The Kraus House, also known as the Frank Lloyd Wright House in Ebsworth Park, is a house in Kirkwood, Missouri designed by architect Frank Lloyd Wright. The house was designed and constructed for Russell and Ruth Goetz Kraus, and the initial design was conceived in 1950. Construction continued until at least 1960 and was never formally completed.
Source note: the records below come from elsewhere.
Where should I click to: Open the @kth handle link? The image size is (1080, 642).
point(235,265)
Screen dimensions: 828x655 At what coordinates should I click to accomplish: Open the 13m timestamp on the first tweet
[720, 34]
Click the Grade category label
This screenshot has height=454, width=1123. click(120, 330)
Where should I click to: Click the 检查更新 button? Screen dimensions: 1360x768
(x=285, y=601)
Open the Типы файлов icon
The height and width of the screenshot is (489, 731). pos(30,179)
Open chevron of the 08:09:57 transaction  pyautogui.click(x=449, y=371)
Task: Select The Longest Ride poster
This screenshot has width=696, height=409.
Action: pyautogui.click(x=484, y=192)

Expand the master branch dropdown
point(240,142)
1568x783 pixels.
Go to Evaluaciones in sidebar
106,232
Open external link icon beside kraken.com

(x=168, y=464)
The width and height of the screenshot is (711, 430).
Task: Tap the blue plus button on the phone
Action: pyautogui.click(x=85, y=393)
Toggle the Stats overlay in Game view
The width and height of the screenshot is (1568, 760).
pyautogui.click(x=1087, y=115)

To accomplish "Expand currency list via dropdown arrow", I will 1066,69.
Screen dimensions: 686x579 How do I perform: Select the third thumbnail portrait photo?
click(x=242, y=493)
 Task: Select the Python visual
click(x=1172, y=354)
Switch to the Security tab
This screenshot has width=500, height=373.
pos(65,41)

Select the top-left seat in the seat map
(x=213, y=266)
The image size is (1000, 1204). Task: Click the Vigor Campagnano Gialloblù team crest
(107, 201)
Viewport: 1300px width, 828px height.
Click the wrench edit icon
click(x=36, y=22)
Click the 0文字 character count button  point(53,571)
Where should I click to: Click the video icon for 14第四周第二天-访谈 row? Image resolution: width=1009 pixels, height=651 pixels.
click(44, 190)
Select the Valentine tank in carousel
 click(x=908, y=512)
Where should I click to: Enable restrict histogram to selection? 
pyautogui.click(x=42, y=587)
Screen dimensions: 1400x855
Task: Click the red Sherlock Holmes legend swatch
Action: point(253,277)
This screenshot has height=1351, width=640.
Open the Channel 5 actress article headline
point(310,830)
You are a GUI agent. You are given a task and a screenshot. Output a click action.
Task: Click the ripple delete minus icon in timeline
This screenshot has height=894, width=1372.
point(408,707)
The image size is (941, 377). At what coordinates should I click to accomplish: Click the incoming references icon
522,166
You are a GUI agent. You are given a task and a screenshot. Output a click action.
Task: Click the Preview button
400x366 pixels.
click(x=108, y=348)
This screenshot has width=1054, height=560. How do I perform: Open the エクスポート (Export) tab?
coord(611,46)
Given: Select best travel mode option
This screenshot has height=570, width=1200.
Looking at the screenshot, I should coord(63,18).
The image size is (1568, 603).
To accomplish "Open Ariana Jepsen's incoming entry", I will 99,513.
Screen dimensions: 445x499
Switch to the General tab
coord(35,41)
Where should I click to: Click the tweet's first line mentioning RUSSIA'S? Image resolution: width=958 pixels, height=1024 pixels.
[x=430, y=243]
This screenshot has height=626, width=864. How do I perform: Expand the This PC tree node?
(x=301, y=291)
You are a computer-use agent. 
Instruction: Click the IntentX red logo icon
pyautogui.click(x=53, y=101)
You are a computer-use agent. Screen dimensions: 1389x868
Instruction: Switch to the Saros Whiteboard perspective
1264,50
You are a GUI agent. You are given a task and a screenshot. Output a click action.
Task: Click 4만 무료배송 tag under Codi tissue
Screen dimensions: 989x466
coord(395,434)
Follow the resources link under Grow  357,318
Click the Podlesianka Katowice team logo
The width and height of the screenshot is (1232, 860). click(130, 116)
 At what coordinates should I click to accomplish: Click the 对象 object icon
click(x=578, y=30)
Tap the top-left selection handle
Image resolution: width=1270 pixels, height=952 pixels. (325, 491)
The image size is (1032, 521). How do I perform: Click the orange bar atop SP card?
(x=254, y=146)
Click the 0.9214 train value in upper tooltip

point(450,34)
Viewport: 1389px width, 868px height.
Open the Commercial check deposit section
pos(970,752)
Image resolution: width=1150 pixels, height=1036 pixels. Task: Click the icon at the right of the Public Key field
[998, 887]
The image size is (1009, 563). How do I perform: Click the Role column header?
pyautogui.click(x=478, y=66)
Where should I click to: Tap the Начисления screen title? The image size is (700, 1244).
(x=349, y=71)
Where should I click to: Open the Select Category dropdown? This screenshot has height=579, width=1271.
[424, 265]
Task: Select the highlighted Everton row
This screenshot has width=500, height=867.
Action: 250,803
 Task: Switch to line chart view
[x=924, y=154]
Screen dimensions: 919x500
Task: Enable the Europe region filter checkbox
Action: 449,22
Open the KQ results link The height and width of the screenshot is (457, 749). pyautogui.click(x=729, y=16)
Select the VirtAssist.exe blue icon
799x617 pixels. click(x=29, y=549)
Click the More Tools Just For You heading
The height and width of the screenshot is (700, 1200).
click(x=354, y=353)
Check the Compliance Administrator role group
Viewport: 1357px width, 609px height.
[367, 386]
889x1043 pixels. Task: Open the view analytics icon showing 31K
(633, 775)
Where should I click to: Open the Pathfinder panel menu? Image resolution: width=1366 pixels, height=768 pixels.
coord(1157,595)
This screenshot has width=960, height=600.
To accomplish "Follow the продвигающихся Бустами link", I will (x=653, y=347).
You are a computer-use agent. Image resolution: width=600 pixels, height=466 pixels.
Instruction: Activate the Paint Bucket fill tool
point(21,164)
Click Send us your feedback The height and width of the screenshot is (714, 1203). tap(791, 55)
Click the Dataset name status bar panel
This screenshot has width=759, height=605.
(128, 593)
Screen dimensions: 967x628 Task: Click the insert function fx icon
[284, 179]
The owners lived in the house for about 40 years (Ruth died in 1992).

The house features parallelograms; indeed, the only right angles to be found in the house are located in the bathroom.  Even the bed is a parallelogram and sheets must be custom made.  The house itself sits on a parallelogram blueprint.  The house features a carport, attached shed, and a workroom for Kraus, a glass work artist.  Kraus heard of Wright's work and was so excited at the thought of living in a work of art himself, he wrote to Wright, who sent him the plans for his 'little house'.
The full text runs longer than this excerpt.